• **WHAT YOU SHOULD DO**: Print out the records in full, keeping each word unchanged.

• **STUDY MATERIAL**:
##############################
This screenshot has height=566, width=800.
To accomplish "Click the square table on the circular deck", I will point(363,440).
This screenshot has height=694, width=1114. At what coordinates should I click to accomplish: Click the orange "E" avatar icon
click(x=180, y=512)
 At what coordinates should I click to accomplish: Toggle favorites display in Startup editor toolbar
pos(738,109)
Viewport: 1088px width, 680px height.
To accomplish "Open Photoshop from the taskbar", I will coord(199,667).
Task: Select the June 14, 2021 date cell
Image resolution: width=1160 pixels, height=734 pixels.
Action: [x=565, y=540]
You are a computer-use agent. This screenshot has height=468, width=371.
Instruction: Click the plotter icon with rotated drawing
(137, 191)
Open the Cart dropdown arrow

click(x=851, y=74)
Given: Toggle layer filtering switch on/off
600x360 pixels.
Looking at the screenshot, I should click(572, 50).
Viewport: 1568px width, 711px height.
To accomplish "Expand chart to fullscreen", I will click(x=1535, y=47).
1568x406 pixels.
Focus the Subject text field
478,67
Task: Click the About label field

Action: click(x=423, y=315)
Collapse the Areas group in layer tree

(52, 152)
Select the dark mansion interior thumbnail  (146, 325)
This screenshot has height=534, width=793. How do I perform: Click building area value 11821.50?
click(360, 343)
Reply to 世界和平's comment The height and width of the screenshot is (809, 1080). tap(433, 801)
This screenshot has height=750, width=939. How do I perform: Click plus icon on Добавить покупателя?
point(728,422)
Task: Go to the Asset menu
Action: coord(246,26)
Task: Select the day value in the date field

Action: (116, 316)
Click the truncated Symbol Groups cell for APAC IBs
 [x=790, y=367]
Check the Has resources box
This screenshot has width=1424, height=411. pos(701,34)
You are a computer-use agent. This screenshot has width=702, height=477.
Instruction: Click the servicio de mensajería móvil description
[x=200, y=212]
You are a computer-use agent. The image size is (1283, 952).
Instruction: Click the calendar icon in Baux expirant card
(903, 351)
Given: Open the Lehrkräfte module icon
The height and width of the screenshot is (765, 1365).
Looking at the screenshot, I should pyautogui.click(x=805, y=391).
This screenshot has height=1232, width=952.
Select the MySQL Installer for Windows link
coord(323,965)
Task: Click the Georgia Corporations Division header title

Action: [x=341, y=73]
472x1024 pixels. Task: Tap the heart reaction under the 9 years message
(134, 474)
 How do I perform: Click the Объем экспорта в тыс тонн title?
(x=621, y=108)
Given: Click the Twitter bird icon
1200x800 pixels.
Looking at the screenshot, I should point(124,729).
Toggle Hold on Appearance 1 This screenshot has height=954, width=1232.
##############################
• **ANSWER TO THIS TASK**:
This screenshot has height=566, width=800.
To accomplish "Click the square table on the circular deck", I will point(363,440).
This screenshot has height=694, width=1114. At what coordinates should I click to accomplish: Click the orange "E" avatar icon
click(x=180, y=512)
 At what coordinates should I click to accomplish: Toggle favorites display in Startup editor toolbar
pos(738,109)
Viewport: 1088px width, 680px height.
To accomplish "Open Photoshop from the taskbar", I will coord(199,667).
Task: Select the June 14, 2021 date cell
Image resolution: width=1160 pixels, height=734 pixels.
Action: [x=565, y=540]
You are a computer-use agent. This screenshot has height=468, width=371.
Instruction: Click the plotter icon with rotated drawing
(137, 191)
Open the Cart dropdown arrow

click(x=851, y=74)
Given: Toggle layer filtering switch on/off
600x360 pixels.
Looking at the screenshot, I should click(572, 50).
Viewport: 1568px width, 711px height.
To accomplish "Expand chart to fullscreen", I will click(x=1535, y=47).
1568x406 pixels.
Focus the Subject text field
478,67
Task: Click the About label field

Action: click(x=423, y=315)
Collapse the Areas group in layer tree

(52, 152)
Select the dark mansion interior thumbnail  (146, 325)
This screenshot has height=534, width=793. How do I perform: Click building area value 11821.50?
click(360, 343)
Reply to 世界和平's comment The height and width of the screenshot is (809, 1080). tap(433, 801)
This screenshot has height=750, width=939. How do I perform: Click plus icon on Добавить покупателя?
point(728,422)
Task: Go to the Asset menu
Action: coord(246,26)
Task: Select the day value in the date field

Action: (116, 316)
Click the truncated Symbol Groups cell for APAC IBs
 [x=790, y=367]
Check the Has resources box
This screenshot has width=1424, height=411. pos(701,34)
You are a computer-use agent. This screenshot has width=702, height=477.
Instruction: Click the servicio de mensajería móvil description
[x=200, y=212]
You are a computer-use agent. The image size is (1283, 952).
Instruction: Click the calendar icon in Baux expirant card
(903, 351)
Given: Open the Lehrkräfte module icon
The height and width of the screenshot is (765, 1365).
Looking at the screenshot, I should pyautogui.click(x=805, y=391).
This screenshot has height=1232, width=952.
Select the MySQL Installer for Windows link
coord(323,965)
Task: Click the Georgia Corporations Division header title

Action: [x=341, y=73]
472x1024 pixels. Task: Tap the heart reaction under the 9 years message
(134, 474)
 How do I perform: Click the Объем экспорта в тыс тонн title?
(x=621, y=108)
Given: Click the Twitter bird icon
1200x800 pixels.
Looking at the screenshot, I should point(124,729).
Toggle Hold on Appearance 1 This screenshot has height=954, width=1232.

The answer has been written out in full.